TSM's 42.31% Annualized Volatility: Sizing the Daily Risk After Thursday's Reversal
TSM carries a 30-day annualized volatility reading of 42.31% — a figure that places it in the high-volatility category for a large-cap equity. At an average daily move of 2.15%, the realized daily range is substantial, and Thursday's session reinforced that: the stock opened at $413.955 versus the prior close of $427.92 before extending to an intraday high of $426.32, then reversing to a low of $407.70. The spread from high to low represents an 18.62-point range, or roughly 4.5% of the stock's value within a single session.
The options market is pricing in considerable uncertainty. The mean implied volatility across all contracts sits at 138.45%, with a median of 81.82%. The substantial gap between mean and median is characteristic of options datasets where very short-dated or deep out-of-the-money contracts carry extreme IV readings that pull the mean sharply higher — making the median a more representative measure of typical contract pricing. Mean call IV at 141.53% runs above mean put IV at 132.96%, producing a negative IV skew of -8.57. That configuration — calls carrying higher implied volatility than puts — is atypical and reflects elevated demand for upside optionality even against a backdrop of recent selling pressure.
TSM's $446.69 Range High and $392.61 Range Low: The Levels Visible in the Data
The 20-day high of $446.69 marks the top of the recent range and sits 9.3% above Thursday's close of $408.75. The 20-day low of $392.61 is the structural floor from the same window, sitting $16.14, or approximately 4%, below the current price.
The SMA-50 at $394.91 clusters tightly with the 20-day low, creating a zone between $392.61 and $394.91 that represents a confluence of technical reference levels visible in the data. A close below that zone would place TSM beneath both its 20-day range floor and its 50-day moving average simultaneously.
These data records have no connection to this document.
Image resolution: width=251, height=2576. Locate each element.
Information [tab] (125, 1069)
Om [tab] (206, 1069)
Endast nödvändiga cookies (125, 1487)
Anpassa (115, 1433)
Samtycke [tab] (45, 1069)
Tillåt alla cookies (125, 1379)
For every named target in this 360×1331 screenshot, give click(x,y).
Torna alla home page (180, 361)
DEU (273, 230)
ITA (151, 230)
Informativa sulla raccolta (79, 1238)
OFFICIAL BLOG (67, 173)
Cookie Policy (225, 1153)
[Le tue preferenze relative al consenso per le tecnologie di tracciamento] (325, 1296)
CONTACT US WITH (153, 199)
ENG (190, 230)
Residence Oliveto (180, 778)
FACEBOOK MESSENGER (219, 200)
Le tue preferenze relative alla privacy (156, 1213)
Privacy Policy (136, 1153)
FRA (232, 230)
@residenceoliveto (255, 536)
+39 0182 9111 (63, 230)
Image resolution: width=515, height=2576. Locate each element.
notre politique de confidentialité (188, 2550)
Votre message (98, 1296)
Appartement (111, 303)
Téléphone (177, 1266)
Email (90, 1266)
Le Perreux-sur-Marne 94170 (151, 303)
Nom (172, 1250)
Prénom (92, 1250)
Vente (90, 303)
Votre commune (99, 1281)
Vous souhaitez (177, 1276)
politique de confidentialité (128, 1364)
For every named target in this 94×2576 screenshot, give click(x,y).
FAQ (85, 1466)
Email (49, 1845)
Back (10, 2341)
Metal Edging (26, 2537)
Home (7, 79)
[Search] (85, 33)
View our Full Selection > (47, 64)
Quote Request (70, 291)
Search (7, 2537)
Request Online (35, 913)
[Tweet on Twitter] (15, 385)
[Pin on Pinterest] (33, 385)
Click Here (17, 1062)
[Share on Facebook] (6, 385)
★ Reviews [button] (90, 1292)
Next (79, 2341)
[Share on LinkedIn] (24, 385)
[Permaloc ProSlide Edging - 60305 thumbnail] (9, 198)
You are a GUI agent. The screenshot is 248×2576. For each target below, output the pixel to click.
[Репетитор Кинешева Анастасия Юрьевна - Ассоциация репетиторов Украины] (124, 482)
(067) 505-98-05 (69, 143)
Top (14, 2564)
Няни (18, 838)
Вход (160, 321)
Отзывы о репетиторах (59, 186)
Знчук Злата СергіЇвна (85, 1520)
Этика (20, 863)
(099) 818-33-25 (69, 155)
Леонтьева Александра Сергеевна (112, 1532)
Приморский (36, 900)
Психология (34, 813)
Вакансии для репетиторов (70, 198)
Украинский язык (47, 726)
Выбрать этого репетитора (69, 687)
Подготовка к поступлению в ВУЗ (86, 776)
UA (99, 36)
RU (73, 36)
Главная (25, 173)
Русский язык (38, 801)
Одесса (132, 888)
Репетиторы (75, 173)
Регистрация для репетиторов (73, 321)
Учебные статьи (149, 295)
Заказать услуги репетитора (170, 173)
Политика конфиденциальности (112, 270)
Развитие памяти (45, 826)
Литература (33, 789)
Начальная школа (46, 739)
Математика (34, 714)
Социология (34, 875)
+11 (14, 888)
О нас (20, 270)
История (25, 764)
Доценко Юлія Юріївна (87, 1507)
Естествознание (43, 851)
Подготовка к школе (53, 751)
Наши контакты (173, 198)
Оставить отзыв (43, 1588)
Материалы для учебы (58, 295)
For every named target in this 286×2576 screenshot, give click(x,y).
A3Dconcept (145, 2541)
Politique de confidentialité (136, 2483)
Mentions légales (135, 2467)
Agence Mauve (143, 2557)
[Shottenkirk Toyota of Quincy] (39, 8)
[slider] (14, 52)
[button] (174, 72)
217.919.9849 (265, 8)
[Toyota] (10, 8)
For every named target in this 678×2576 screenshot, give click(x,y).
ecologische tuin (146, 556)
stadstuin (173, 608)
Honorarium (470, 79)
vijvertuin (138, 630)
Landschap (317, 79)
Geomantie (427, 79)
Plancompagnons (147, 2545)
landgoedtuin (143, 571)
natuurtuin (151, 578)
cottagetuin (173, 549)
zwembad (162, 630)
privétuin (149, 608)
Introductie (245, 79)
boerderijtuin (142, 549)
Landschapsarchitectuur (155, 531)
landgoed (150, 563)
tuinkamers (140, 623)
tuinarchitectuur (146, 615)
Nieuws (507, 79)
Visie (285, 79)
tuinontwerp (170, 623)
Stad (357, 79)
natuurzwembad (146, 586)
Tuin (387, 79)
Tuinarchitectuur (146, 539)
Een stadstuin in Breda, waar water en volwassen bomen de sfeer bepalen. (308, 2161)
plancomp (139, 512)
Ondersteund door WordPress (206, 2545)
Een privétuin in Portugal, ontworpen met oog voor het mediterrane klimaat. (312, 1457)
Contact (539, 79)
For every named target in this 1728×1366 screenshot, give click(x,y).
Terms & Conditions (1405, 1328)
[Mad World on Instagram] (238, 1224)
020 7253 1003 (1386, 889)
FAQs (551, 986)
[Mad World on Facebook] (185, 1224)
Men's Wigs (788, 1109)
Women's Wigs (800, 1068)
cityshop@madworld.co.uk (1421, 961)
On the options side, call OI is most heavily concentrated at the $370 strike with 35,182 contracts, followed by the $400 strike with 16,786 contracts and the $380 strike with 13,020 contracts. Put OI is heaviest at the $400 strike with 23,628 contracts and the $395 strike with 15,488 contracts. The put/call OI ratio of 1.48 — with total put OI of 360,337 against total call OI of 244,276 — reflects a skew toward downside positioning in the options market.
What to Watch in the Next Session
The $407.70 session low is the immediate downside reference visible in Thursday's data. The SMA-20 at $417.23 is the first overhead level TSM would need to reclaim to stabilize the short-term trend structure. Taken together, the proximity of the SMA-50 ($394.91) to the 20-day range low ($392.61), a put/call OI ratio of 1.48, and an RSI of 52.49 that remains well above oversold territory describe the current technical setup heading into Friday. With the CEO's AI chip shortage commentary still in the news cycle and Republican scrutiny of TSMC's Washington influence unresolved per Axios, the fundamental narrative remains unsettled. No scheduled earnings or macro events are reflected in the current source data.
All data sourced from polygon.io. This article is for informational purposes only and does not constitute financial advice.